To: ontolog-forum@xxxxxxxxxxxxxxxx
From: John F Sowa <sowa@xxxxxxxxxxx>
Date: Wed, 27 Aug 2014 08:41:05 -0400
Message-id: <53FDD1E1.90005@xxxxxxxxxxx>
Leo, Pat, and Phil,    (01)

Leo
> What we try to do is impossible, no? And so, let's just give up, eh?    (02)

PH
> I already did, Leo.    (03)

That's a rational decision.  Many AI people, Terry W. for example,
adopted it years ago.  Others did because they needed a job.    (04)

Another rational decision is to redefine the problem.  Some redefined
NLP as statistical data mining of NL corpora -- and made more money
than we did.    (05)

PJ
> I suggest that natural language syntax is often the best way of
> (at least initially) representing natural language semantics.    (06)

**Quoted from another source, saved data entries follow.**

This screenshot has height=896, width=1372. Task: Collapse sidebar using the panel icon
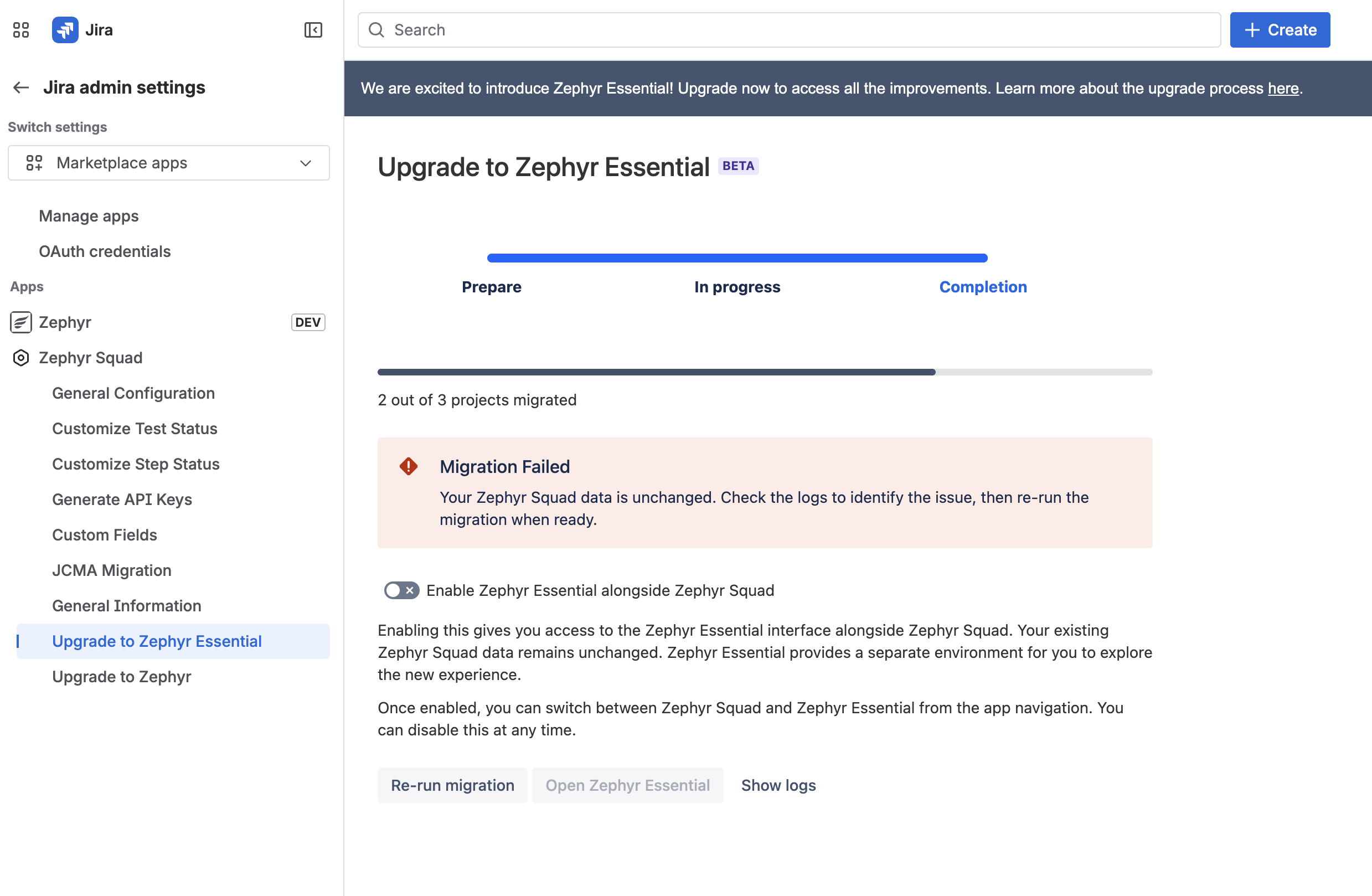tap(313, 30)
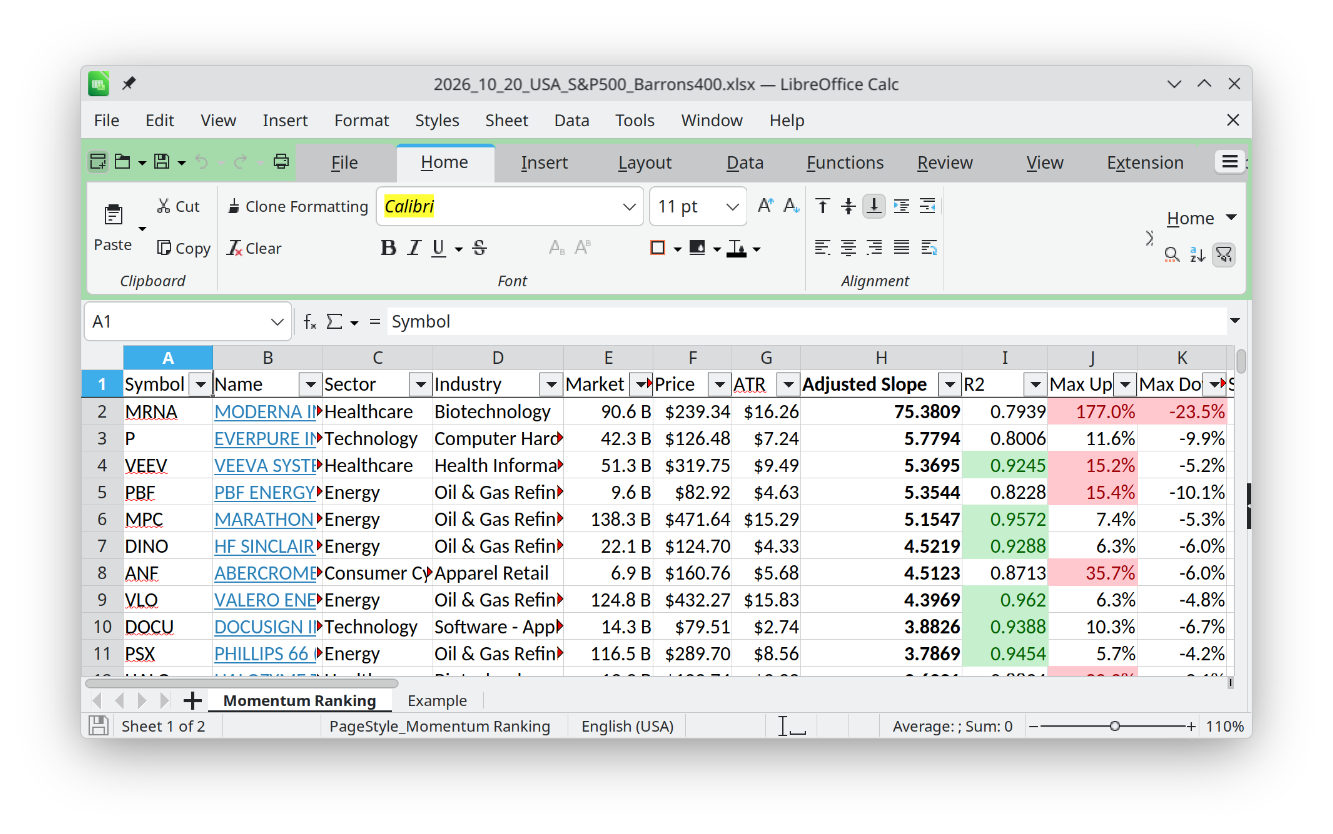The height and width of the screenshot is (834, 1333).
Task: Click the Strikethrough icon
Action: coord(479,248)
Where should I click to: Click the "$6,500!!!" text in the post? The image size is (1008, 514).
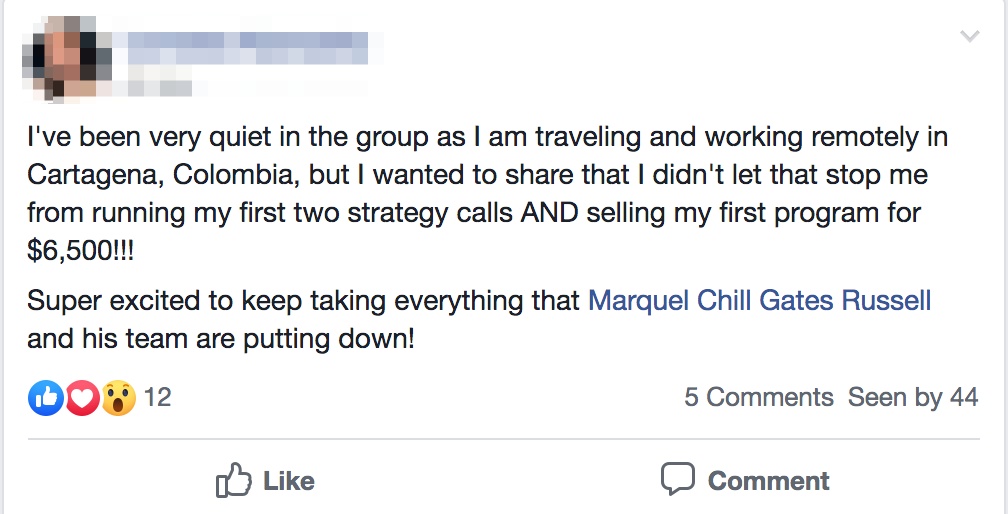tap(79, 251)
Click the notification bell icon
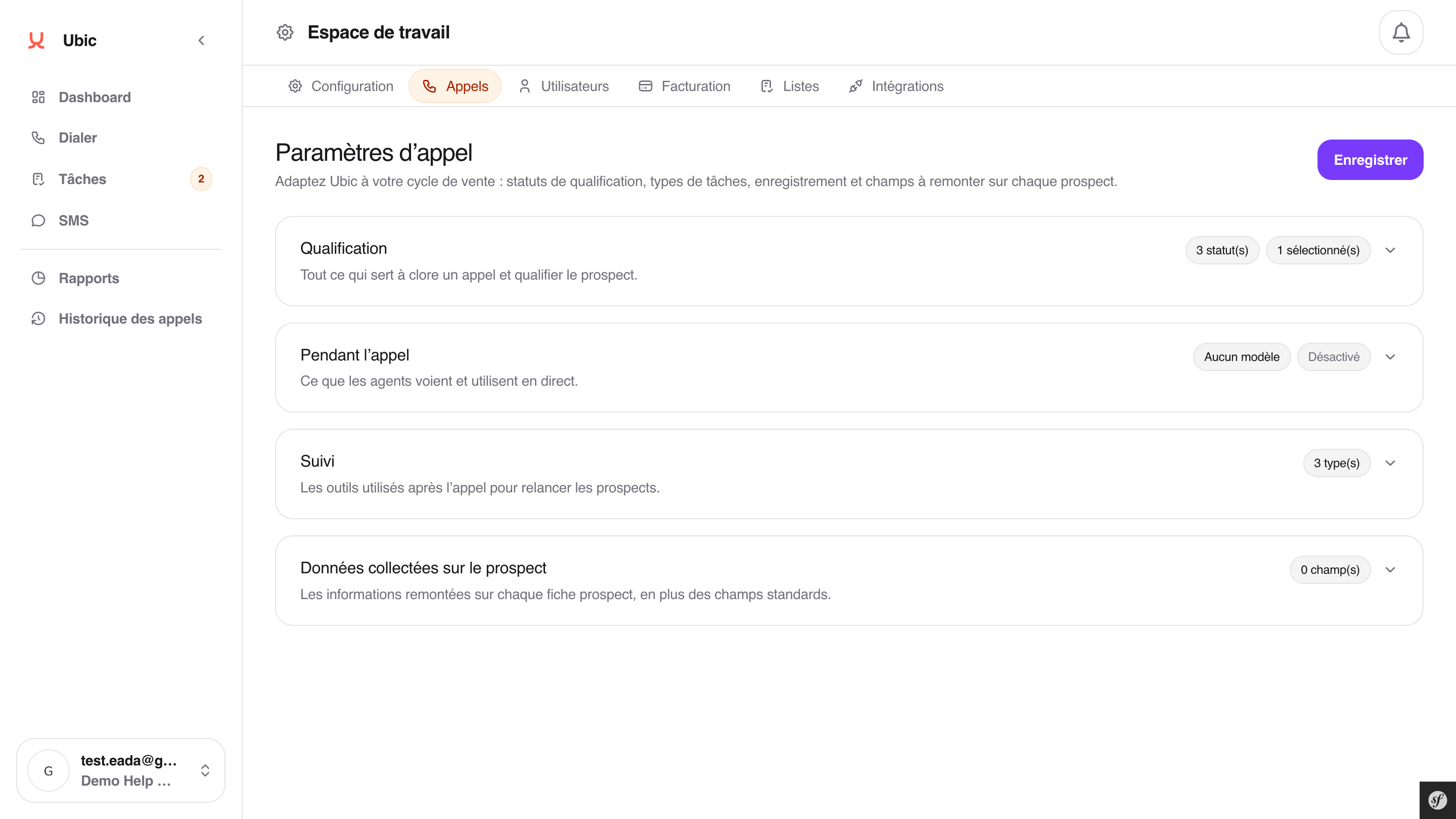Image resolution: width=1456 pixels, height=819 pixels. [x=1400, y=32]
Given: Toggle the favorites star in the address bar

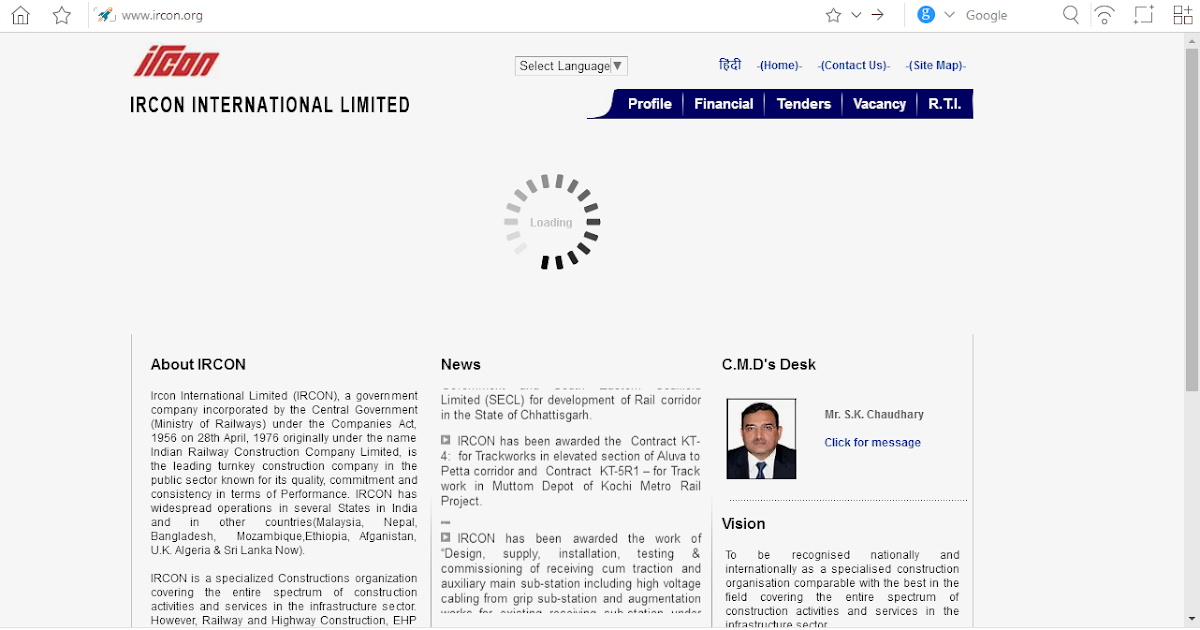Looking at the screenshot, I should (x=833, y=15).
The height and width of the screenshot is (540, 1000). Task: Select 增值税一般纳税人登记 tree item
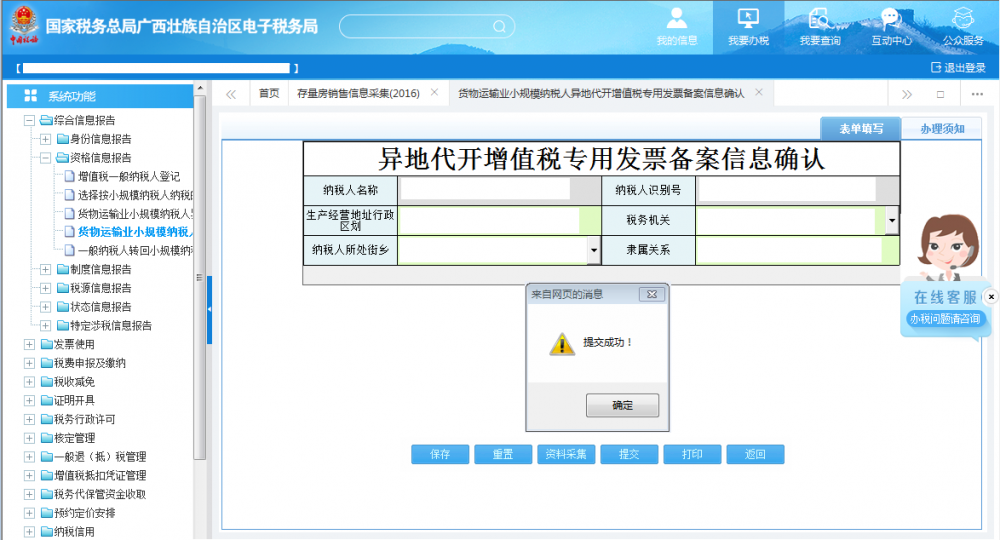pos(128,176)
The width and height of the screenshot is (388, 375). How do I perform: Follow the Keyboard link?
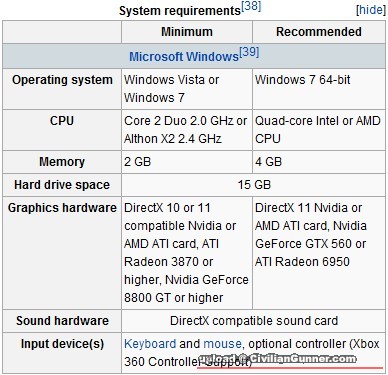point(150,344)
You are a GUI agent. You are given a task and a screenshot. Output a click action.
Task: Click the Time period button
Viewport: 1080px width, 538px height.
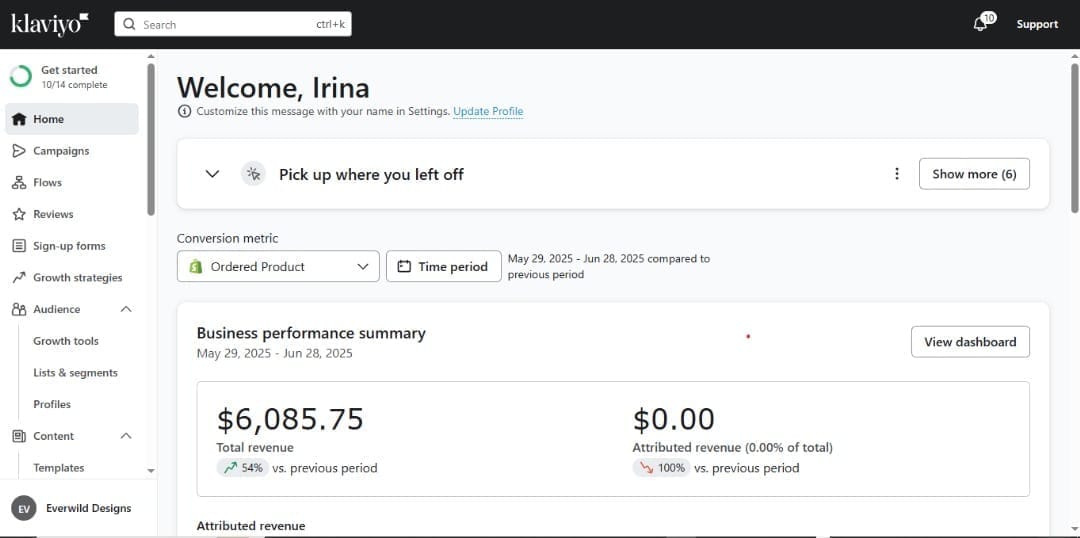444,267
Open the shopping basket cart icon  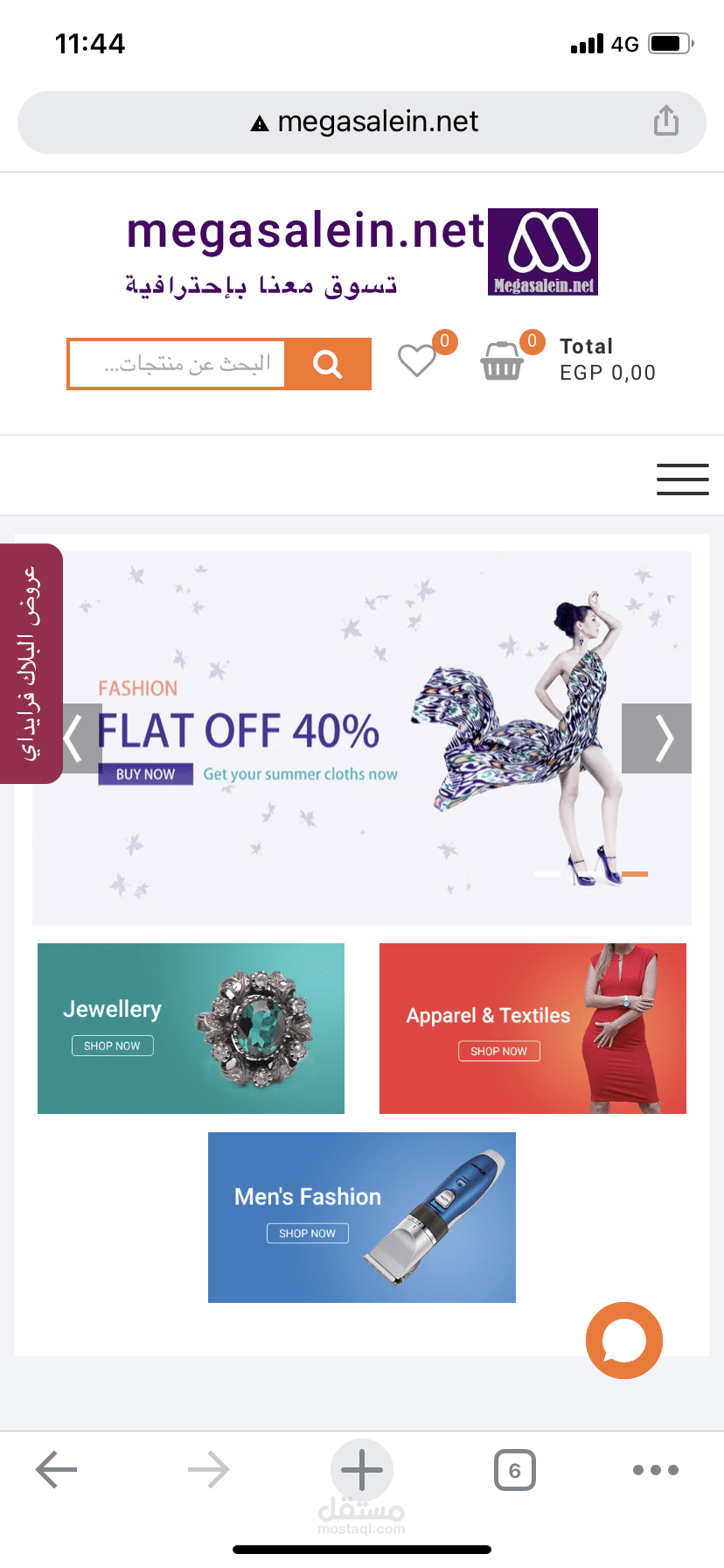pos(502,360)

I'd go one step further:  if any formal language could do better,
evolution would have discovered it many millennia ago.    (07)

That's one reason (among many) why I agree with the neuroscientist
Antonio Damasio:  "images [are] the main currency of our minds."
See slides 37 to 47 of http://www.jfsowa.com/talks/goal2.pdf .    (08)

That redefines the problem as one of mapping languages (natural
and/or artificial) to and from images.  That doesn't make it simpler,
but I believe that it gets us on the right track.    (09)

PJ
> Rather than redefine the term CNL, I'd propose using Fred Thompson's
> term "sublanguage", to refer to a subset of a natural language used
> for a specific semantic domain.    (010)

Chomsky's teacher, Zellig Harris, coined that term.  He used it in a way
that's close to Wittgenstein's 'Sprachspiel' (language game).  If you
look at the various CNLs that have been developed, they are basically
sublanguages or language games with a syntax and vocabulary tailored
to a particular domain.    (011)

Given that definition, I would say that a natural language is the
totality of all sublanguages or language games that can be played
with a given syntax and vocabulary.  For any particular text, the
challenge is to discover what game(s) is/are being played.    (012)

PJ
> Perhaps by the time the Semantic Web was proposed in 1998, most people
> had forgotten about Thompson's proposal, if they were ever aware of it.    (013)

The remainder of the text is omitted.